**Work instructions**
May I have the line containing "Plant-Based (799, 174)" and every line after it through the end of the data, repeated exactly and with no other lines?

**Extracted material**
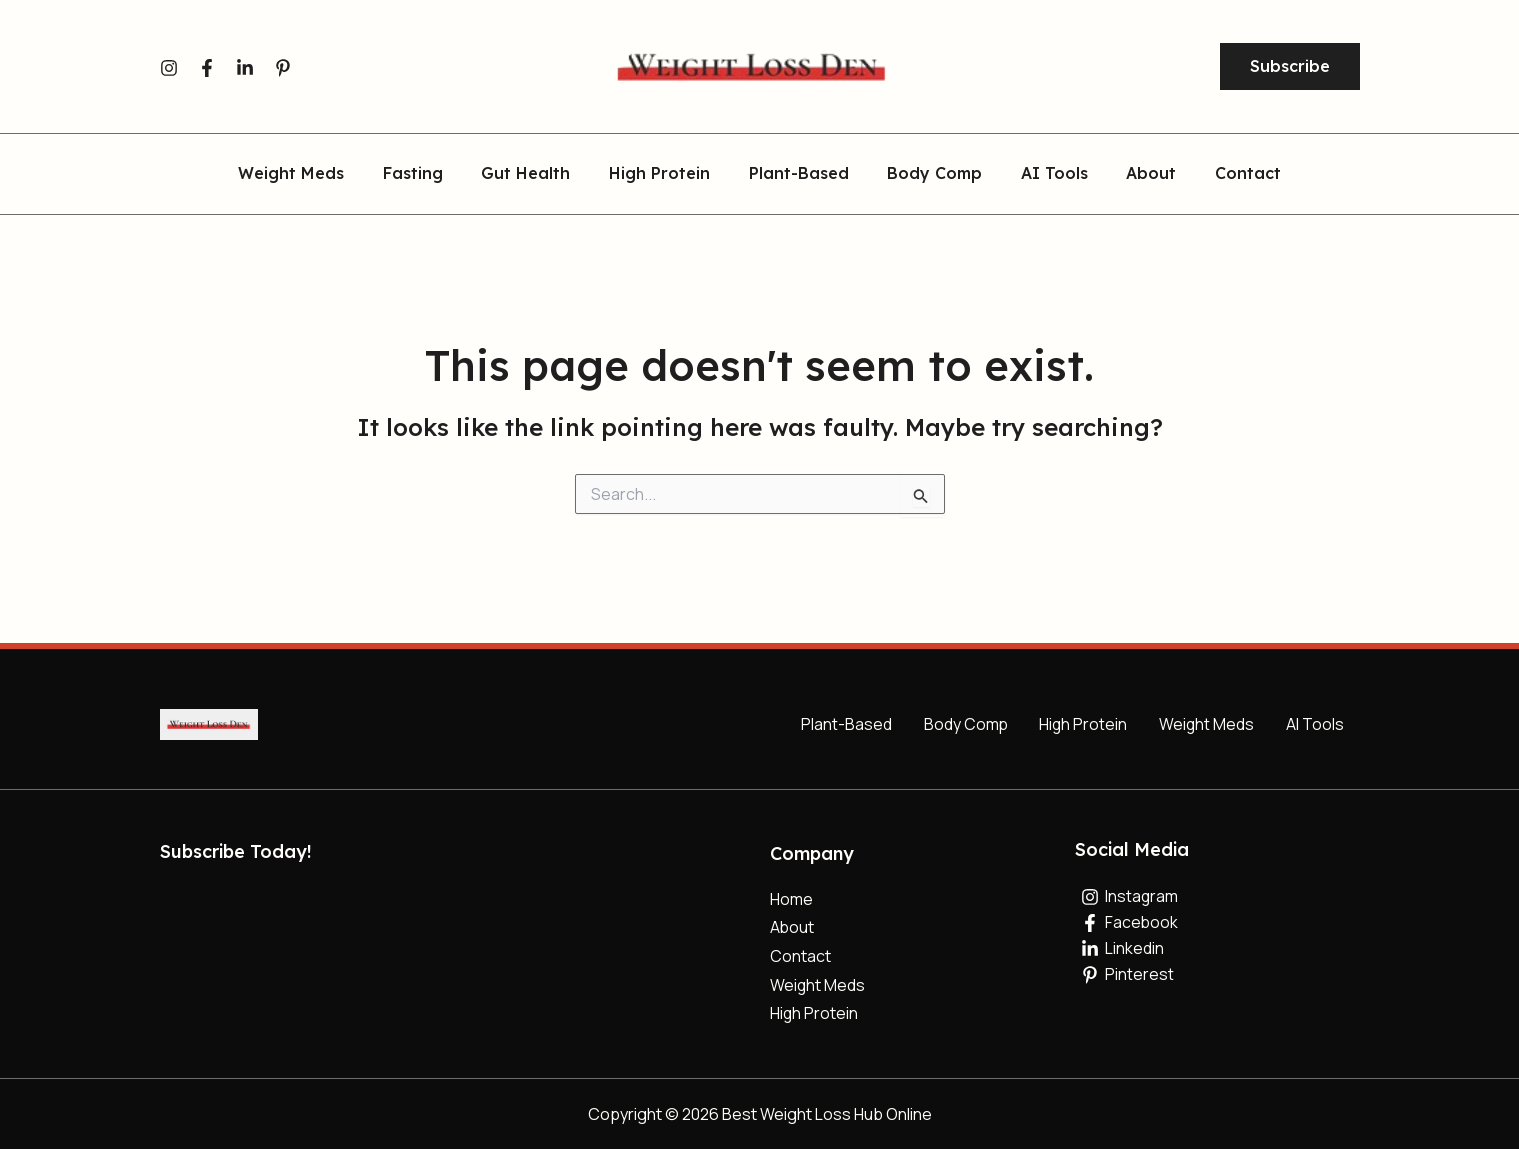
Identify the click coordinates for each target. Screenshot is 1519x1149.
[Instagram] (169, 68)
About (1132, 174)
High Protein (666, 174)
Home (791, 898)
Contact (1222, 174)
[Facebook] (207, 68)
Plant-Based (799, 174)
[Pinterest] (283, 68)
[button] (1290, 67)
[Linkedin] (245, 68)
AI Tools (1041, 174)
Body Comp (928, 174)
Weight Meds (318, 174)
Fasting (433, 174)
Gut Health (539, 174)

**Answer below**
Plant-Based (799, 174)
[Pinterest] (283, 68)
[button] (1290, 67)
[Linkedin] (245, 68)
AI Tools (1041, 174)
Body Comp (928, 174)
Weight Meds (318, 174)
Fasting (433, 174)
Gut Health (539, 174)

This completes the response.